To extend these observations, we investigated changes in expression of H1 variants and key genes during the retinoic acid (RA)-induced differentiation of a human pluripotent embryonal carcinoma cell line, NT2, into neural lineages. As expected, OCT4 and NANOG were down-regulated along differentiation, and PAX6, a neuroectodermal marker gene, and the homeobox HOXA1 gene were up-regulated (Fig. 2A). Initially, all H1 variants except H1.1 were up-regulated to some extent, but later H1.2, H1.3, H1.4, and H1.5 were clearly down-regulated to below base-line levels (Fig. 2B). Only H1.0 and H1X variants increased expression upon differentiation and continued accumulating upon RA treatment beyond the 12-day experiment shown. Similar to ES cells, upon differentiation, the expression of a more diverse repertoire of H1 variants in pluripotent cells was converted into H1.0 mRNA prevalence (Fig. 2C).
FIGURE 2.
Histone H1 variant expression in the course of the RA-induced differentiation of NT2 cells. A and B, NT2 cells were incubated with RA 10−6 m for the indicated days, and the cells were processed for RNA extraction. Expression of several pluripotency, differentiation (A), and H1 genes (B) was determined by RT-qPCR with specific oligonucleotide pairs. Histone H1 variant cDNA amplification was normalized with the values of NT2-derived genomic DNA amplified with the same primers set and GAPDH expression, as described for Fig. 1B. C, proportions of histone H1 variant transcripts in undifferentiated and differentiated NT2 cells. The relative proportions of each H1 variant expression at days 0 and 12 of RA treatment were calculated from the data in B and expressed as percentages of the total H1 content. The means and S.D. of a representative experiment quantified in triplicate are shown.

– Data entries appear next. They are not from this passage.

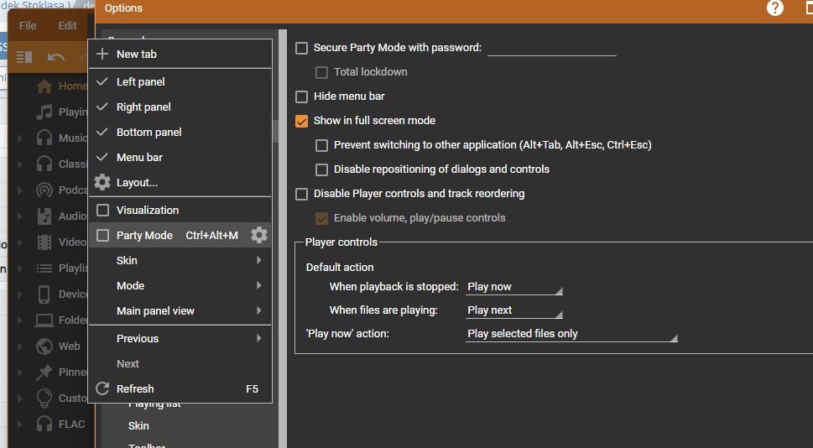Check Disable Player controls and track reordering
This screenshot has width=813, height=448.
pos(302,194)
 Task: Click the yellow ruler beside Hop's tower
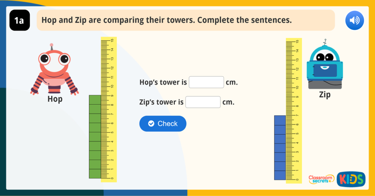[109, 109]
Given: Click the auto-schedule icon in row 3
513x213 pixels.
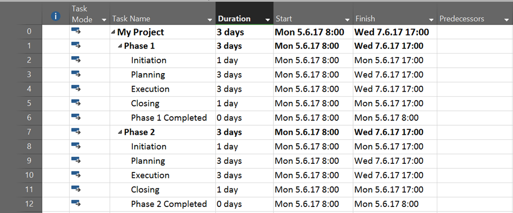Looking at the screenshot, I should point(76,74).
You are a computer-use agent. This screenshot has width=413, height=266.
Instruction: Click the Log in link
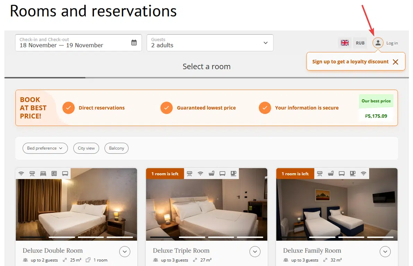tap(392, 43)
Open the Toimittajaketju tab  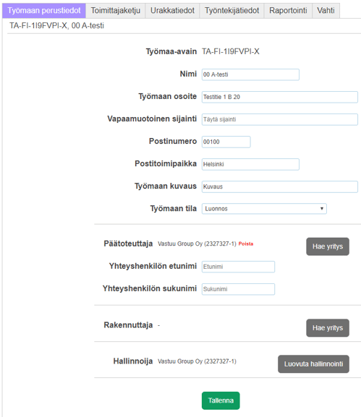click(116, 11)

Diversification of the Histone H1 Variant Content upon Reprogramming of Human Keratinocytes to Induced Pluripotent Stem Cells
We have investigated changes in mRNA expression levels of H1 variants in human keratinocytes (K1 and K2), in iPS cell lines generated from human keratinocytes KiPS4F1 (F1) and KiPS4F4 (F4) (30), and in human fibroblasts (HF) as a control. As expected, FOXA2 was only detected in differentiated cells and absent from iPS cells. The reverse was true for SOX2, OCT4, and NANOG expression, namely, they were absent in differentiated cells and present in iPS cells, similar to the ES cells tested as a control (Fig. 3A). Because NANOG was not included in the transduction to induce reprogramming, its expression was indicative of acquired pluripotency in the iPS lines.
FIGURE 3.
Changes of histone H1 variant gene expression upon reprogramming of human keratinocytes to iPS cells. A, expression of pluripotency or differentiation markers (Diff.) in normal and reprogrammed keratinocytes. RNA was extracted from human cell lines derived from HF, keratinocytes (K1 and K2), iPS cells obtained by reprogramming of keratinocytes (KiPS4F1 and KiPS4F4; named F1 and F4 in the figures), and hES cells (ES[2] and ES[4]) and used to determine expression of FOXA2, SOX2, OCT4, and NANOG by RT-qPCR with specific primer pairs. GAPDH expression was measured for normalization. Expression of each gene relative to the maximal value in keratinocytes (FOXA2) or iPS cells (SOX2, OCT4, and NANOG) is represented. B, histone H1 variant gene expression in normal and reprogrammed keratinocytes. The RNA samples of HF, keratinocytes (K1 and K2) and iPS cells (KiPS4F1 and KiPS4F4) were used to measure histone H1 expression by RT-qPCR with variant-specific oligonucleotide pairs. Histone H1 variant cDNA amplification was normalized with the values of HF or K1-derived genomic DNA amplified with the same primer set and GAPDH expression, as described in Fig. 1B. C, proportions of histone H1 variant transcripts in normal and reprogrammed keratinocytes. The relative proportion of each H1 variant expression in keratinocytes and iPS cells was calculated from the data in B and expressed as a percentage of the total H1 content. The data are expressed as the mean values for K1 and K2 (keratinocytes) or KiPS4F1 and KiPS4F4 (KiPS), respectively. The means and S.D. of a representative experiment quantified in triplicate are shown.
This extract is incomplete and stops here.